FreeAct Framework Relaxes Quantization Constraints for Multimodal and Diffusion LLMs
A new research paper proposes FreeAct, a quantization framework designed to handle dynamic activation patterns in large language models more effectively than existing transformation-based methods.
The Problem with Current Quantization Methods
Quantization remains essential for reducing LLM memory and computational requirements. Recent transformation-based approaches have improved quantization performance by projecting feature spaces onto smoother manifolds using orthogonal matrices. However, these methods enforce a rigid one-to-one transformation constraint that treats all inputs identically—a significant limitation for models that process varied input types.

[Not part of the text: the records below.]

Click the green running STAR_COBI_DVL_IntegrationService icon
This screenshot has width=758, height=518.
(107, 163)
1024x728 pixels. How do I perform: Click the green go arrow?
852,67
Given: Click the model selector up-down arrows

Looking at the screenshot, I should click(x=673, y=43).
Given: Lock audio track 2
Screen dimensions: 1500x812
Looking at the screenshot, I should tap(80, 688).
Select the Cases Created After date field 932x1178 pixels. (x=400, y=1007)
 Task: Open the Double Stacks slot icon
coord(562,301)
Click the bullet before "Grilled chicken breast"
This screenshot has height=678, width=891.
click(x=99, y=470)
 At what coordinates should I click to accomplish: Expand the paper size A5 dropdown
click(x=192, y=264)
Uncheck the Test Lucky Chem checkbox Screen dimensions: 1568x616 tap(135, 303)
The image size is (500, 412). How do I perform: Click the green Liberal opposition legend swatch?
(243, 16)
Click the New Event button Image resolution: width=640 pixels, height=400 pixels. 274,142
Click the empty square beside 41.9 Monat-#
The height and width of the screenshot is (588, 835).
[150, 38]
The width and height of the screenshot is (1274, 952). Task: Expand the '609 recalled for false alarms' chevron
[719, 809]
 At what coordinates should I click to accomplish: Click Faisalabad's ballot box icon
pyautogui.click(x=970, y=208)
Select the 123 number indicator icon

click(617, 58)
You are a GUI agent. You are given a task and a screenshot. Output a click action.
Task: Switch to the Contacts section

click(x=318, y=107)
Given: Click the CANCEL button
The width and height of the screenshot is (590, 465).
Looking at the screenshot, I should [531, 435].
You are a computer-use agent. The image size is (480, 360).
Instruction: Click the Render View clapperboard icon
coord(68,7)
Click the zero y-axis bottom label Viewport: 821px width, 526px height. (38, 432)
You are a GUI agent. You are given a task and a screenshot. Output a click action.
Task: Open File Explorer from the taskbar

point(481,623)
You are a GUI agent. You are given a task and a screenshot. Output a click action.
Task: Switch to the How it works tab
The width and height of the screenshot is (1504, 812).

Diffusion LLMs (dLLMs) and Multimodal LLMs (MLLMs) present particular challenges. Vision tokens, text tokens, and masked tokens exhibit distinct activation distributions that static transformations cannot accommodate effectively.
How FreeAct Works
FreeAct addresses this limitation by relaxing the static constraint and enabling dynamic activation transformations. The framework leverages the rank-deficient nature of activations to derive an extended solution space beyond simple inverse matrices. This theoretical foundation allows the method to decouple activation transformations from weight transformations.
Practically, FreeAct identifies token-specific dynamics and allocates distinct transformation matrices to the activation side. Crucially, weight transformations remain unified and static, avoiding unnecessary complexity in the weight space while enabling fine-grained control on activations.
This asymmetric approach—dynamic activations paired with static weights—represents a departure from conventional quantization strategies that apply uniform transformations across all components.
Experimental Results
The researchers conducted extensive experiments across both diffusion LLMs and multimodal models. FreeAct demonstrated significant performance improvements over baseline quantization methods, achieving up to 5.3% improvement in tested scenarios. The paper includes detailed analyses examining how token-type-specific transformations contribute to these gains.
The distinction between vision and text token handling appears particularly important for multimodal models, where a single static transformation would compromise accuracy across heterogeneous data types.
What This Means
FreeAct suggests that efficient quantization requires acknowledging the fundamental heterogeneity in modern LLM architectures. As models handle increasingly diverse input modalities and employ specialized token types (masked, padding, special tokens), one-size-fits-all quantization approaches leave performance on the table.
The practical impact depends on adoption. If implemented in production inference systems, FreeAct could reduce memory overhead and latency for multimodal and diffusion models without sacrificing accuracy. The method's focus on activation-side transformations also suggests potential compatibility with existing weight-quantization techniques.
The authors note that code will be publicly released, enabling community evaluation and potential integration into quantization frameworks used by major model developers.